# 0. Initialize model and tokenizer

In [1]:
import torch 
from torch import nn
from transformers import BertTokenizer, BertModel

model_name = 'bert-base-uncased'

tokenizer = BertTokenizer.from_pretrained(model_name)
model = BertModel.from_pretrained(model_name, output_hidden_states=True)

# 1. Input

- tokenizer: segmentation -> split sentence into tokens (input_ids, token_type, attention_mask) (one token = one number)
- embedding: one dimension -> 768 dimension

In [2]:
text = "After stealing money from the bank vault, the bank robber was seen " \
   "fishing on the Mississippi river bank."

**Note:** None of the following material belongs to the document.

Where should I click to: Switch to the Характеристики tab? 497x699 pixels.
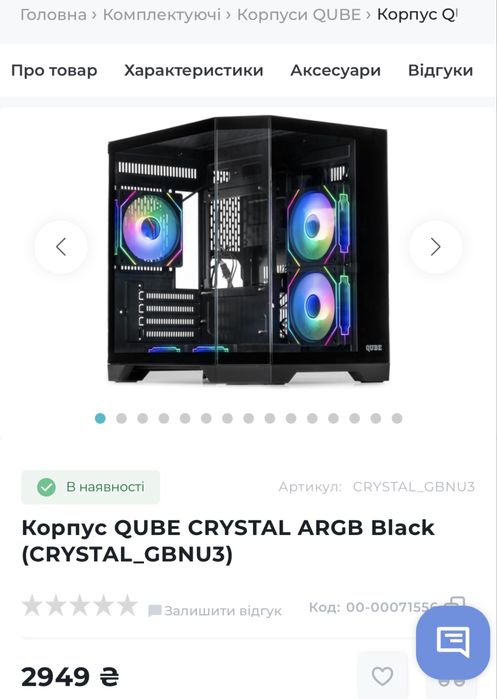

token_input = tokenizer(text, return_tensors='pt')
token_input

{'input_ids': tensor([[  101,  2044, 11065,  2769,  2013,  1996,  2924, 11632,  1010,  1996,
          2924, 27307,  2001,  2464,  5645,  2006,  1996,  5900,  2314,  2924,
          1012,   102]]), 'token_type_ids': tensor([[0, 0, 0, 0, 0, 0, 0, 0, 0, 0, 0, 0, 0, 0, 0, 0, 0, 0, 0, 0, 0, 0]]), 'attention_mask': tensor([[1, 1, 1, 1, 1, 1, 1, 1, 1, 1, 1, 1, 1, 1, 1, 1, 1, 1, 1, 1, 1, 1]])}

In [3]:
token_input['input_ids'], token_input['input_ids'].shape

(tensor([[  101,  2044, 11065,  2769,  2013,  1996,  2924, 11632,  1010,  1996,
           2924, 27307,  2001,  2464,  5645,  2006,  1996,  5900,  2314,  2924,
           1012,   102]]),
 torch.Size([1, 22]))

-> batch_size = 1, just one sentence, length of sequence is 22 (no truncate and padding)

# 2. Model forward
- forward
    - embedding -> encoder -> pooler

In [22]:
model.eval()

with torch.no_grad():
    output = model(**token_input)

output.keys()

odict_keys(['last_hidden_state', 'pooler_output', 'hidden_states'])

# 3. Output

- len(outputs) == 3
- outputs[0] -> **encoder layer output**
    - last_hidden_state, shape:
        - batch_size \* seq_len \* hidden_size (1 \* 22 \* 768)
- outputs[1] -> **pooler layer output**
    - pooler_output, shape
        - batch_size \* hidden_size(1 \* 768)
    - Last layer hidden-state of the first token of the sequence (classification token, [CLS])
- outputs[2] (model.config.output_hidden_states = True)
    - type: tuple
    - one for the output of the embeddings(1), if the model has an embedding layer(12), + one for the output of each layer(1)
    - (1+12) \* (batch_size \* seq_len \* hidden_size) = 13 \* 1 \* 22 \* 768
- 
- outputs[0] == outputs[2][-1]
- outputs[1] == model.pooler(outputs[2][-1])
- outputs[2][0] == model.embeddings(token_input['input_ids'], token_input['token_type_ids'])

In [5]:
len(output), len(output[0]), len(output[1])

(3, 1, 1)